The Tapanuli orangutan (Pongo tapanuliensis) that was officially announced by an international team of scientists early this month – is already an endangered species.
With 800 or fewer individuals, the Tapanuli orangutan is the rarest of all great apes. It is also the first new addition in almost a century to the small club of great apes, joining its fellow Sumatran and Borneo orangutans, gorillas, bonobos, chimpanzees and humans.
The newfound species of orangutan was described in the “Current Biology” journal. They were discovered in the region of Batang Toru, northern Sumatra with eminent features and behavioural characteristics compared to the Sumatran and Bornean orangutans.

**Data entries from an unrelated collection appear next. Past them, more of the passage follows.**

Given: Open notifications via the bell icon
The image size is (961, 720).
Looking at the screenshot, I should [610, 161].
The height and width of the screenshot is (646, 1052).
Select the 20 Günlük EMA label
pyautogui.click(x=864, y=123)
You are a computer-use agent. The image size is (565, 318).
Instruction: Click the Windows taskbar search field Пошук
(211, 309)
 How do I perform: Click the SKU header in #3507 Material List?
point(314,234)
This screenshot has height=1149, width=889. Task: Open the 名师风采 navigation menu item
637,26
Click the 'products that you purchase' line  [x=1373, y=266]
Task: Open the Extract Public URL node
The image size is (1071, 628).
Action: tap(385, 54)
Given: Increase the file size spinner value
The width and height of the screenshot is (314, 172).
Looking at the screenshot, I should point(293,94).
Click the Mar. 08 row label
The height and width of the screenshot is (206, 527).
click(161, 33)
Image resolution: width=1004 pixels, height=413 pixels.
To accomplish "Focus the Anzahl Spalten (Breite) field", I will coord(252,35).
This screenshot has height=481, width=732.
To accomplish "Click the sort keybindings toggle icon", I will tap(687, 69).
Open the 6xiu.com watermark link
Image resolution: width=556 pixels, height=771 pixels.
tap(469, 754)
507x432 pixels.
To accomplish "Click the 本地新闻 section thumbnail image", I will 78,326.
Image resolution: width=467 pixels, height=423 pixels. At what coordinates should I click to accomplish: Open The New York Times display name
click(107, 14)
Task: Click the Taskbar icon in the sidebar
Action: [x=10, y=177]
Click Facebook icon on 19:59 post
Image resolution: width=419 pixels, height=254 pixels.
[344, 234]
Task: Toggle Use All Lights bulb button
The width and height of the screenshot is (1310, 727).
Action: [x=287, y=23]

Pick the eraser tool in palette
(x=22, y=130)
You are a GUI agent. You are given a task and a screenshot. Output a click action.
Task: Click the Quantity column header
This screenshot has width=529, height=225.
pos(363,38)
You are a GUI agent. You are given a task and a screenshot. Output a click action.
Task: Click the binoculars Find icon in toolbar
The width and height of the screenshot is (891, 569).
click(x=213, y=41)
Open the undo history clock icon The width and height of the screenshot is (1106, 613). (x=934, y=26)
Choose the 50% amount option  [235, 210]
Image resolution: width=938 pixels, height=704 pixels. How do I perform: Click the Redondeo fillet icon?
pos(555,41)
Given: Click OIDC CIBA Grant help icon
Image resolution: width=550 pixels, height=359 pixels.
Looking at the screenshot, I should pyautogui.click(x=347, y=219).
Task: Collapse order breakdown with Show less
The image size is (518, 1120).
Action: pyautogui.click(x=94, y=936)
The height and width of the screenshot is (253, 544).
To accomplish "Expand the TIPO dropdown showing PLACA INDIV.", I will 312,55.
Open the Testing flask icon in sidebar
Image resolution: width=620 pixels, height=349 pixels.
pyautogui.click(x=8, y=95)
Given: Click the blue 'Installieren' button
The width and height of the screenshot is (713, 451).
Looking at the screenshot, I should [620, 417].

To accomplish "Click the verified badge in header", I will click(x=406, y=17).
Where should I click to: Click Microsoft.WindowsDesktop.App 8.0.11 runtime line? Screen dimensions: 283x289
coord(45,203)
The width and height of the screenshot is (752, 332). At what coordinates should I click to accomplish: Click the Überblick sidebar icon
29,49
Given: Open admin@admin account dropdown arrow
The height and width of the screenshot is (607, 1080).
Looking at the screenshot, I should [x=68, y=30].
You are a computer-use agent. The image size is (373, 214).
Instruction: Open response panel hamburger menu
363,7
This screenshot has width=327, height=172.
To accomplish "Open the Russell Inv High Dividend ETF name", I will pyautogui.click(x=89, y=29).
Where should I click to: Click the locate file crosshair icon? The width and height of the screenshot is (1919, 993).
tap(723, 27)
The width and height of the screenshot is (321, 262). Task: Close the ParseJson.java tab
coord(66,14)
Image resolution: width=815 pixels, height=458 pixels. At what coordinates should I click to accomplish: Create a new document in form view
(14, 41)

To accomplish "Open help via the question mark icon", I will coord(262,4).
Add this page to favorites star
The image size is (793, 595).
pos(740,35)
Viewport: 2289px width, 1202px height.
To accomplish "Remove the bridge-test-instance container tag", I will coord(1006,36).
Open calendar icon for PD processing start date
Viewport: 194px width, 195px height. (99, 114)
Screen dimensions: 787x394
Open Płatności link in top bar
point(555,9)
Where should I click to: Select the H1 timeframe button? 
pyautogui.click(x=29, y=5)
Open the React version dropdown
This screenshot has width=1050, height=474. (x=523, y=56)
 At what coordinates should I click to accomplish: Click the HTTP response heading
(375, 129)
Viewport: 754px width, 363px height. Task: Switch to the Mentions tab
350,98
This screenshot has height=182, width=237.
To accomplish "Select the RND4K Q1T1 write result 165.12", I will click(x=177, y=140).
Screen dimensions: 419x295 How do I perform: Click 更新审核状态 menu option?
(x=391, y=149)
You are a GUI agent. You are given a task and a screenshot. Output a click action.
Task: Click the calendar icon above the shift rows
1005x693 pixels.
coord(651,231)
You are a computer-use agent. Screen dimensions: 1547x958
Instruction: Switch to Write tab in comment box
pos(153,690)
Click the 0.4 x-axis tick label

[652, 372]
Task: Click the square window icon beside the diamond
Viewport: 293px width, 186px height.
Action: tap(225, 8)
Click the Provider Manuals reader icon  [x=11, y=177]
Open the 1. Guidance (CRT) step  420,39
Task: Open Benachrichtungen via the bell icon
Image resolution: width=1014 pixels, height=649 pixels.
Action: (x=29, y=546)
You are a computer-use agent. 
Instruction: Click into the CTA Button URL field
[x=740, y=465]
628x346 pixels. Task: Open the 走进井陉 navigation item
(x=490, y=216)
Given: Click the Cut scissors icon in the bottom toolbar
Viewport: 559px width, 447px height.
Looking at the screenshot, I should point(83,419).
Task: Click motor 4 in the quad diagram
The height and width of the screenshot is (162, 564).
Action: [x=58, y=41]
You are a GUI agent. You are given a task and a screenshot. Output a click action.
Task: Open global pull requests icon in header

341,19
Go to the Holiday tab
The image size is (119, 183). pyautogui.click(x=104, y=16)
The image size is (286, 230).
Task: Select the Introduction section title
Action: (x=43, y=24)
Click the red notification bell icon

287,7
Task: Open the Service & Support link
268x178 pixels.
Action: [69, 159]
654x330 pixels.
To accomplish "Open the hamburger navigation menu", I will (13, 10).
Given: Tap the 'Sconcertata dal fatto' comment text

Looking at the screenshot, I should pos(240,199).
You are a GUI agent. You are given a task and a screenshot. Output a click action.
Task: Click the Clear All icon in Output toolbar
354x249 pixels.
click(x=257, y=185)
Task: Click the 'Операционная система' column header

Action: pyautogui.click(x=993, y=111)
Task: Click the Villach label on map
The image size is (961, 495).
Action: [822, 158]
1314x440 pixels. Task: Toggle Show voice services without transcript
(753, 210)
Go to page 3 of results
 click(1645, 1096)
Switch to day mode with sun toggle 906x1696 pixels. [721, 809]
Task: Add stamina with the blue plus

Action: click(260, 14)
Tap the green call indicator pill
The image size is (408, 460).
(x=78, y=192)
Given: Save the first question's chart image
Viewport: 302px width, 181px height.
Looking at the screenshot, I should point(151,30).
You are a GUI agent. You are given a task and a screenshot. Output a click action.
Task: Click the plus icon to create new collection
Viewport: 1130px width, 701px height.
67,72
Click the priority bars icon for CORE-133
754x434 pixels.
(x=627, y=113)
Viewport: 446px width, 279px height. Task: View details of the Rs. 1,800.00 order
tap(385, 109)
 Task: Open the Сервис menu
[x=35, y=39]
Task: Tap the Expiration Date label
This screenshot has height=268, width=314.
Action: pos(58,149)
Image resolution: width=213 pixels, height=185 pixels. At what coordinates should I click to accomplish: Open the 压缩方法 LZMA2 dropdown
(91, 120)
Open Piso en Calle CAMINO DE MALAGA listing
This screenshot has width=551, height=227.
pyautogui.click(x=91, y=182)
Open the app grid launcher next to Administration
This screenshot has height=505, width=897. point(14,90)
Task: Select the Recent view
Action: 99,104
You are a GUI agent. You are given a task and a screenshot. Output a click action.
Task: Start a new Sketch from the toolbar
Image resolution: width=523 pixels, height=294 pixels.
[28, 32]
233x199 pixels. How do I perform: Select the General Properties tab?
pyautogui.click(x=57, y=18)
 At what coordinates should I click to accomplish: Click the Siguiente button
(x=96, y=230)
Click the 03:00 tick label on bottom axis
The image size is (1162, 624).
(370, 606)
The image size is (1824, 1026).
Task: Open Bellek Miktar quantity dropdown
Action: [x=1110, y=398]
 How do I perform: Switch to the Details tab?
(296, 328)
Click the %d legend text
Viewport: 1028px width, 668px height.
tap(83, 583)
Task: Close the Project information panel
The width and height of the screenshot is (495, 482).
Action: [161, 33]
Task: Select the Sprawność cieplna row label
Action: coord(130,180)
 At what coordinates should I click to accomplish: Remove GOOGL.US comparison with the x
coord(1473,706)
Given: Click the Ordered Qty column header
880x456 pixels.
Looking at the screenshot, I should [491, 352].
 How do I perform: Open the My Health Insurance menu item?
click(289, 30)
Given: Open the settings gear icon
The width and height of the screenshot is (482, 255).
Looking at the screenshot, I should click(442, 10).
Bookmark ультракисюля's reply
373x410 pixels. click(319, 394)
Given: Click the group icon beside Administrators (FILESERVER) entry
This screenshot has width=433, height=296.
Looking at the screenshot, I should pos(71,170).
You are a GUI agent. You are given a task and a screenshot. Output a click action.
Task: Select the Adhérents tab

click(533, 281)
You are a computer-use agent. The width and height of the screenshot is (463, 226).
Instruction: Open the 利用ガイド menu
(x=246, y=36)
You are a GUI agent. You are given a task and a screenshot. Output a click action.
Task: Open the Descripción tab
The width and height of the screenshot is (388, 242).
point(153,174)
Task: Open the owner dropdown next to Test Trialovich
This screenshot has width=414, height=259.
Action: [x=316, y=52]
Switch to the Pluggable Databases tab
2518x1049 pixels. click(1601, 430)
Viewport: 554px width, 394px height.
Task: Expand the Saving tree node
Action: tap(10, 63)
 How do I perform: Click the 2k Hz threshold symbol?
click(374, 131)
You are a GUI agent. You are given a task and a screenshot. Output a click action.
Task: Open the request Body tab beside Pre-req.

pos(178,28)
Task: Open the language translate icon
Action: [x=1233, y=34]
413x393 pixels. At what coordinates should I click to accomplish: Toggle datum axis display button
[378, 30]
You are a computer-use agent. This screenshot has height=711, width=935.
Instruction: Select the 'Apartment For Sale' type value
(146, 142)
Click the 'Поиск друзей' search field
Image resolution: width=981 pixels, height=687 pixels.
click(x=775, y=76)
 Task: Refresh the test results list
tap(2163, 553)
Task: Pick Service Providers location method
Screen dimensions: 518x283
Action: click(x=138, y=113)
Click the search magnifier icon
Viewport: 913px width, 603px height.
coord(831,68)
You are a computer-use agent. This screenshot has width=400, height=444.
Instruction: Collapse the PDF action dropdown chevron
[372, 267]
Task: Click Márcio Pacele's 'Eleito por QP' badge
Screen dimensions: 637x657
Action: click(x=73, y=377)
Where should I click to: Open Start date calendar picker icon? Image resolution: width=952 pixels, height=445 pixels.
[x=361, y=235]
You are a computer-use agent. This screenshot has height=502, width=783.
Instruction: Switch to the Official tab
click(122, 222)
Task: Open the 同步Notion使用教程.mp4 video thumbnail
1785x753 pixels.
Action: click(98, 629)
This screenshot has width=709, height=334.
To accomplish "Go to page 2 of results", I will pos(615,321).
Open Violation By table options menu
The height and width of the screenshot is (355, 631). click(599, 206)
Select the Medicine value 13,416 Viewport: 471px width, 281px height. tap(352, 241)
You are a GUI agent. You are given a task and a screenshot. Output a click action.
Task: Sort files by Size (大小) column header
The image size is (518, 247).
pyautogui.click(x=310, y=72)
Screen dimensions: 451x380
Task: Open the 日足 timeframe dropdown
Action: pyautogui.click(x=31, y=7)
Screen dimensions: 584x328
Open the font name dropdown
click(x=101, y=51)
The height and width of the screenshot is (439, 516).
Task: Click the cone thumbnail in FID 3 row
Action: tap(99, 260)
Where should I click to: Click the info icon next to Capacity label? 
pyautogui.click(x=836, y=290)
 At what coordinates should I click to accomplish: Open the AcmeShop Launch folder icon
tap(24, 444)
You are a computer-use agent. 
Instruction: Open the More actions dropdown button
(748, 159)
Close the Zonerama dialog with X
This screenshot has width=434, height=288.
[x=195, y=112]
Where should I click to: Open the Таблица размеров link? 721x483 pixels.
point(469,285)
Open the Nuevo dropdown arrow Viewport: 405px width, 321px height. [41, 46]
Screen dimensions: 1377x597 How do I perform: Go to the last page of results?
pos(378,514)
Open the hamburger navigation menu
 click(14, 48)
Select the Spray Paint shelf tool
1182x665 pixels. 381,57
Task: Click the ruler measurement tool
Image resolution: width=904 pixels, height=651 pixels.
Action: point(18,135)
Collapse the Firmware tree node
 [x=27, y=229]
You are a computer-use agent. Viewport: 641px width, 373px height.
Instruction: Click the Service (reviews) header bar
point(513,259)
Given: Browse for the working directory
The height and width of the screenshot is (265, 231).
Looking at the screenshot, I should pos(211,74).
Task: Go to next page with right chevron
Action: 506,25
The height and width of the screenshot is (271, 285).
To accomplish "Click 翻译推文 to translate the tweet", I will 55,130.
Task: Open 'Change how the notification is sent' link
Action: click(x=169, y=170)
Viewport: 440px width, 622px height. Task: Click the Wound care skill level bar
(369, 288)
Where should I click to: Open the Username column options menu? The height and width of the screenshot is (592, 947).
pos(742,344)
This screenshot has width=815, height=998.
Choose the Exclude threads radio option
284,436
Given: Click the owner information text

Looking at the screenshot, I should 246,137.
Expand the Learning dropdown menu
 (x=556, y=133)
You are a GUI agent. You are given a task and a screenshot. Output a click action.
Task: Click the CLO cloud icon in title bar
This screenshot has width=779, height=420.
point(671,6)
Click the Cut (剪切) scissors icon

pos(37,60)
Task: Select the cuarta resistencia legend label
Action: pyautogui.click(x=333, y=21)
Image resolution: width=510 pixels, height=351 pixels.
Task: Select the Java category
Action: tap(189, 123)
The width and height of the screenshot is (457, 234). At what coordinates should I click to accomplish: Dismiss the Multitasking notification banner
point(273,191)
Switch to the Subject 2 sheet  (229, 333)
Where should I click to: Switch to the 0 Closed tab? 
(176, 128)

The Batang Toru orangutans have a peculiar mix of features. Mature males have cheek flanges similar to those of Bornean orangutans, but their slender build is more alike to Sumatran orangutans.
The hair colour is more cinnamon and has a frizzier texture than the Bornean species, and they also make longer calls than other orangutans.
Orangutan populations in Sumatra and Borneo.
Road to discovery
According to World Wildlife Fund (WWF), the Tapanuli orangutan was first discovered in 1997 during an orangutan survey in the region. Over the next decade, the Sumatran Orangutan Conservation Programme (SOCP), together with other non-governmental organizations, universities, and Indonesian authorities, focused on learning more about the population.
By 2006, a research station was established to study the orangutans’ behaviour and genetics.
In 2013, there was a breakthrough when some researchers examined the skull of a male orangutan killed in a human-wildlife conflict. After comparison from other populations, the skull presented significant characteristics.
This discovery prompted the “largest genomic study of wild orangutans to date”. As a result, the data collected clearly identified three distinct evolutionary lineages among all orangutans.
The researchers also found that the Tapanuli population had become isolated from other Sumatran orangutan populations sometime in the last 10,000 to 20,000 years and that the orangutan’s lineage was ancient - between three and three and one-half million years old.
The sad truth
As much as this discovery is a celebration, it also acts as a call to action to protect the species.
Because like all orangutans, the Tapanuli is under serious threat of habitat loss.
Of the habitat itself, no more than 10 square km remains. Future development has been planned for that area, and about 15 percent of the orangutans’ habitat has non-protected forest status.
Other factors include human encroachment on forests from mining and possible plans for a hydroelectric dam which “could affect eight percent of the species’ remaining forest habitat”.
Said to be the largest hydropower project on Sumatra, the plant and its dam are part of a nationwide effort to step up energy generation in the face of an expected 9 percent increase in electricity demand per year.
The plant is projected to be complete by 2022, and will take up 645 hectares of land along a major river which includes an area with the highest known Batang Toru orangutan density.
In a press release, Greenpeace Indonesia Forest Campaigner, Ratri Kusumohartono said, “Unfortunately threats which include deforestation and fires mean that any new species discovered in Indonesia’s forests will struggle to survive. While Indonesian biodiversity keeps surprising us, so does the lack of real protection it gets from the government.”